▶ [Aim of the exercise]:
Return the data below in full, matching every line exactly.

Pixel coordinate grounding data:
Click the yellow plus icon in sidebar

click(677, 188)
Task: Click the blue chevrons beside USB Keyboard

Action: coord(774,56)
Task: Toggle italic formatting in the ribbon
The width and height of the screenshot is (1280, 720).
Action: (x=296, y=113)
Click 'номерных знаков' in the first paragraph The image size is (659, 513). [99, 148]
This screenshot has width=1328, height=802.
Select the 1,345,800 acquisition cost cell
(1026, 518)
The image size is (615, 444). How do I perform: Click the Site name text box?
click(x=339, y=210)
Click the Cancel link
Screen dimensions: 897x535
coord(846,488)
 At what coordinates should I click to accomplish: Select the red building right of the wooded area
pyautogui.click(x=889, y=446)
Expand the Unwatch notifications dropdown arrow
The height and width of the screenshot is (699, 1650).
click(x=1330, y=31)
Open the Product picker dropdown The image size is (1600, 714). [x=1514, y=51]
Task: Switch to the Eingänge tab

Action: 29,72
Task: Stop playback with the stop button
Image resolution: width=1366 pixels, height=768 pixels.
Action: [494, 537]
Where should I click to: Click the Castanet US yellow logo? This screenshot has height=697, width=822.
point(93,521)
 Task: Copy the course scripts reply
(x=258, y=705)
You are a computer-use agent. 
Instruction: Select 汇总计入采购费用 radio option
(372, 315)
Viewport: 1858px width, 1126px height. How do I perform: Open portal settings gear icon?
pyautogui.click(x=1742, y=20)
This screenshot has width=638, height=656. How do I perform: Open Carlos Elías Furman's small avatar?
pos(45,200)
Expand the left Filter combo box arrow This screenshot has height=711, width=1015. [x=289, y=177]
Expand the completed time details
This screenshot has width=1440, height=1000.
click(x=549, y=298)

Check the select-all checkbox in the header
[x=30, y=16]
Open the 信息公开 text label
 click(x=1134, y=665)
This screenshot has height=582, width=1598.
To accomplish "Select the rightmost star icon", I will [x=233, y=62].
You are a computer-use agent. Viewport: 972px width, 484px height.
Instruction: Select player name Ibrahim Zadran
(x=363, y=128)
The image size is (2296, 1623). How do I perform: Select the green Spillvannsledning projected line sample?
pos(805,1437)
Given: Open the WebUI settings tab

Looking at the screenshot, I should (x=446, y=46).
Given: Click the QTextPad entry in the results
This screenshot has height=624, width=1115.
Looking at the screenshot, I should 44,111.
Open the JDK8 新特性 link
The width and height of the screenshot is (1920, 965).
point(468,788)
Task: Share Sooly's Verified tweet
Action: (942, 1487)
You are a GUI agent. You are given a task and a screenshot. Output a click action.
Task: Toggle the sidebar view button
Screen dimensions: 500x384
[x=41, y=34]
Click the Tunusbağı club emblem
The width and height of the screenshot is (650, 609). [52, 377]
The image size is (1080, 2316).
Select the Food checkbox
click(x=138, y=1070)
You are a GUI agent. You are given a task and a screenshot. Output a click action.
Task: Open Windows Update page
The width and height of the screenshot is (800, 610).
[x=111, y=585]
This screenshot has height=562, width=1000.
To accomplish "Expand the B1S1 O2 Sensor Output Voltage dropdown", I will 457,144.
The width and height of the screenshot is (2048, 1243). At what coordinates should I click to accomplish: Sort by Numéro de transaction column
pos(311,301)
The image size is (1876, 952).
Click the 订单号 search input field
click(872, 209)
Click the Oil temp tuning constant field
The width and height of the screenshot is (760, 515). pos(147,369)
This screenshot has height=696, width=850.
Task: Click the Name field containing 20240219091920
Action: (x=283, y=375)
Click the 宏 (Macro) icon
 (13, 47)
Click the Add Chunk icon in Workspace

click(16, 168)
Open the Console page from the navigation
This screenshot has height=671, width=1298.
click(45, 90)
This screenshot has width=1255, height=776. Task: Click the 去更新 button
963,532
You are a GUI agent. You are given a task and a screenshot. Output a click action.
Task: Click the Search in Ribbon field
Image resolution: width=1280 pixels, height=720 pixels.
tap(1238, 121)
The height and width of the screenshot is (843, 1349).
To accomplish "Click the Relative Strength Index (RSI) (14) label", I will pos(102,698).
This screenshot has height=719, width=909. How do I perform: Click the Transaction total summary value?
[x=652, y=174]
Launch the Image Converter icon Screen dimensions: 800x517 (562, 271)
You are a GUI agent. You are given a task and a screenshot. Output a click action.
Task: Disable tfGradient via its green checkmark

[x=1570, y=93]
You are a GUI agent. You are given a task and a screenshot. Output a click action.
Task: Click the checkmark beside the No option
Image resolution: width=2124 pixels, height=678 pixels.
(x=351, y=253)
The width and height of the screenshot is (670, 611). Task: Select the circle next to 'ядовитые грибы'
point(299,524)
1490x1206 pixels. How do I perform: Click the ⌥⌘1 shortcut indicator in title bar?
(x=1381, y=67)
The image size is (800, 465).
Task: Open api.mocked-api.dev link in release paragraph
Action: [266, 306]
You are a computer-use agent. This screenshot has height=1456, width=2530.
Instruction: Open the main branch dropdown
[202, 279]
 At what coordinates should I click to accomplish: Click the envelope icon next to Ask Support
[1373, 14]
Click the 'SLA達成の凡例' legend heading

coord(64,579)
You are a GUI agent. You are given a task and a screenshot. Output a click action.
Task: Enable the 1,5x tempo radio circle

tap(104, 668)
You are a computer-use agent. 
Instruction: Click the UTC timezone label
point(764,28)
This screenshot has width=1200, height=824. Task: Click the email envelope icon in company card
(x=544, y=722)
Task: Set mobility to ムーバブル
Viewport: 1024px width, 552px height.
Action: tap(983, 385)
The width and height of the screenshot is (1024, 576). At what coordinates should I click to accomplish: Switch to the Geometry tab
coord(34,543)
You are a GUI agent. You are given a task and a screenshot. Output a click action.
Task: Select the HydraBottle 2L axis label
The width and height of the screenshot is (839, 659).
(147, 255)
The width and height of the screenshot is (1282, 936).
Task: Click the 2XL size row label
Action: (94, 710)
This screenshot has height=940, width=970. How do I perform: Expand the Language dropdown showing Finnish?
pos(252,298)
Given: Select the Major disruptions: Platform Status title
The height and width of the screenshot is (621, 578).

▶ [Expected answer]:
Click the yellow plus icon in sidebar

click(677, 188)
Task: Click the blue chevrons beside USB Keyboard

Action: coord(774,56)
Task: Toggle italic formatting in the ribbon
The width and height of the screenshot is (1280, 720).
Action: (x=296, y=113)
Click 'номерных знаков' in the first paragraph The image size is (659, 513). [99, 148]
This screenshot has width=1328, height=802.
Select the 1,345,800 acquisition cost cell
(1026, 518)
The image size is (615, 444). How do I perform: Click the Site name text box?
click(x=339, y=210)
Click the Cancel link
Screen dimensions: 897x535
coord(846,488)
 At what coordinates should I click to accomplish: Select the red building right of the wooded area
pyautogui.click(x=889, y=446)
Expand the Unwatch notifications dropdown arrow
The height and width of the screenshot is (699, 1650).
click(x=1330, y=31)
Open the Product picker dropdown The image size is (1600, 714). [x=1514, y=51]
Task: Switch to the Eingänge tab

Action: 29,72
Task: Stop playback with the stop button
Image resolution: width=1366 pixels, height=768 pixels.
Action: [494, 537]
Where should I click to: Click the Castanet US yellow logo? This screenshot has height=697, width=822.
point(93,521)
 Task: Copy the course scripts reply
(x=258, y=705)
You are a computer-use agent. 
Instruction: Select 汇总计入采购费用 radio option
(372, 315)
Viewport: 1858px width, 1126px height. How do I perform: Open portal settings gear icon?
pyautogui.click(x=1742, y=20)
This screenshot has width=638, height=656. How do I perform: Open Carlos Elías Furman's small avatar?
pos(45,200)
Expand the left Filter combo box arrow This screenshot has height=711, width=1015. [x=289, y=177]
Expand the completed time details
This screenshot has width=1440, height=1000.
click(x=549, y=298)

Check the select-all checkbox in the header
[x=30, y=16]
Open the 信息公开 text label
 click(x=1134, y=665)
This screenshot has height=582, width=1598.
To accomplish "Select the rightmost star icon", I will [x=233, y=62].
You are a computer-use agent. Viewport: 972px width, 484px height.
Instruction: Select player name Ibrahim Zadran
(x=363, y=128)
The image size is (2296, 1623). How do I perform: Select the green Spillvannsledning projected line sample?
pos(805,1437)
Given: Open the WebUI settings tab

Looking at the screenshot, I should (x=446, y=46).
Given: Click the QTextPad entry in the results
This screenshot has height=624, width=1115.
Looking at the screenshot, I should 44,111.
Open the JDK8 新特性 link
The width and height of the screenshot is (1920, 965).
point(468,788)
Task: Share Sooly's Verified tweet
Action: (942, 1487)
You are a GUI agent. You are given a task and a screenshot. Output a click action.
Task: Toggle the sidebar view button
Screen dimensions: 500x384
[x=41, y=34]
Click the Tunusbağı club emblem
The width and height of the screenshot is (650, 609). [52, 377]
The image size is (1080, 2316).
Select the Food checkbox
click(x=138, y=1070)
You are a GUI agent. You are given a task and a screenshot. Output a click action.
Task: Open Windows Update page
The width and height of the screenshot is (800, 610).
[x=111, y=585]
This screenshot has height=562, width=1000.
To accomplish "Expand the B1S1 O2 Sensor Output Voltage dropdown", I will 457,144.
The width and height of the screenshot is (2048, 1243). At what coordinates should I click to accomplish: Sort by Numéro de transaction column
pos(311,301)
The image size is (1876, 952).
Click the 订单号 search input field
click(872, 209)
Click the Oil temp tuning constant field
The width and height of the screenshot is (760, 515). pos(147,369)
This screenshot has height=696, width=850.
Task: Click the Name field containing 20240219091920
Action: (x=283, y=375)
Click the 宏 (Macro) icon
 (13, 47)
Click the Add Chunk icon in Workspace

click(16, 168)
Open the Console page from the navigation
This screenshot has height=671, width=1298.
click(45, 90)
This screenshot has width=1255, height=776. Task: Click the 去更新 button
963,532
You are a GUI agent. You are given a task and a screenshot. Output a click action.
Task: Click the Search in Ribbon field
Image resolution: width=1280 pixels, height=720 pixels.
tap(1238, 121)
The height and width of the screenshot is (843, 1349).
To accomplish "Click the Relative Strength Index (RSI) (14) label", I will pos(102,698).
This screenshot has height=719, width=909. How do I perform: Click the Transaction total summary value?
[x=652, y=174]
Launch the Image Converter icon Screen dimensions: 800x517 (562, 271)
You are a GUI agent. You are given a task and a screenshot. Output a click action.
Task: Disable tfGradient via its green checkmark

[x=1570, y=93]
You are a GUI agent. You are given a task and a screenshot. Output a click action.
Task: Click the checkmark beside the No option
Image resolution: width=2124 pixels, height=678 pixels.
(x=351, y=253)
The width and height of the screenshot is (670, 611). Task: Select the circle next to 'ядовитые грибы'
point(299,524)
1490x1206 pixels. How do I perform: Click the ⌥⌘1 shortcut indicator in title bar?
(x=1381, y=67)
The image size is (800, 465).
Task: Open api.mocked-api.dev link in release paragraph
Action: [266, 306]
You are a computer-use agent. This screenshot has height=1456, width=2530.
Instruction: Open the main branch dropdown
[202, 279]
 At what coordinates should I click to accomplish: Click the envelope icon next to Ask Support
[1373, 14]
Click the 'SLA達成の凡例' legend heading

coord(64,579)
You are a GUI agent. You are given a task and a screenshot. Output a click action.
Task: Enable the 1,5x tempo radio circle

tap(104, 668)
You are a computer-use agent. 
Instruction: Click the UTC timezone label
point(764,28)
This screenshot has width=1200, height=824. Task: Click the email envelope icon in company card
(x=544, y=722)
Task: Set mobility to ムーバブル
Viewport: 1024px width, 552px height.
Action: tap(983, 385)
The width and height of the screenshot is (1024, 576). At what coordinates should I click to accomplish: Switch to the Geometry tab
coord(34,543)
You are a GUI agent. You are given a task and a screenshot. Output a click action.
Task: Select the HydraBottle 2L axis label
The width and height of the screenshot is (839, 659).
(147, 255)
The width and height of the screenshot is (1282, 936).
Task: Click the 2XL size row label
Action: (94, 710)
This screenshot has height=940, width=970. How do I perform: Expand the Language dropdown showing Finnish?
pos(252,298)
Given: Select the Major disruptions: Platform Status title
The height and width of the screenshot is (621, 578).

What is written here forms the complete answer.